Ankylosing spondylitis (AS) is a type of arthritis usually in the joints and ligaments of the spine. It may also affect shoulders, hips, or other joints and cause tendonitis. Pain and stiffness occurs and limits movement in the back and affected joints. It can come and go, last for long periods, and be quite severe. Non‐steroidal anti‐inflammatory drugs (NSAIDs) are the main treatment for AS and can improve the symptoms of AS. But when NSAIDs are not working well disease modifying anti‐rheumatic drugs (DMARDs), such as sulfasalazine may be used. Side effects have been reported with sulfasalazine. Therefore, it is necessary to know how well sulfasalazine works and whether it is safe.

How well does it work?
Morning stiffness and the erythrocyte sedimentation rate/'sed' rate (ESR) decreased more in people taking sulfasalazine compared to those taking fake pills (lower ESRs usually mean less inflammation).
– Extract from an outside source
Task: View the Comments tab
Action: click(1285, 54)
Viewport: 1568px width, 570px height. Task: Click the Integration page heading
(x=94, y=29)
Morning stiffness decreased by 14 more points on a scale of 0 to 100 when taking sulfasalazine than fake pills.

Improvements in movement of the spine, pain, function (physical ability) and overall‐well being was about the same whether people took sulfasalazine or fake pills. But one study found that improvement did occur in people who had not had AS for very long, who had very active disease or peripheral arthritis (arthritis in arms and legs).

How safe is it?
People had side effects such as stomach upset, skin reactions/rashes and mouth sores.

More people stopped taking sulfasalazine because of the side effects than when taking fake pills.

14 out of 100 people stopped taking sulfasalazine because of the side effects.
9 out of 100 people stopped taking fake pills

What is the bottom line?
There is "gold" level of evidence that sulfasalazine improves morning stiffness and the erythrocyte sedimentation rate (ESR) in people with ankylosing spondylitis. It is not clear whether it improves pain, function (physical ability), movement of the spine and overall well being.

Side effects occur in some people and include stomach upset, skin rashes and mouth sores which may occasionally stop people from taking sulfasalazine. But severe side effects appear rare.

People with early ankylosing spondylitis, with active disease or peripheral arthritis may improve with sulfasalazine.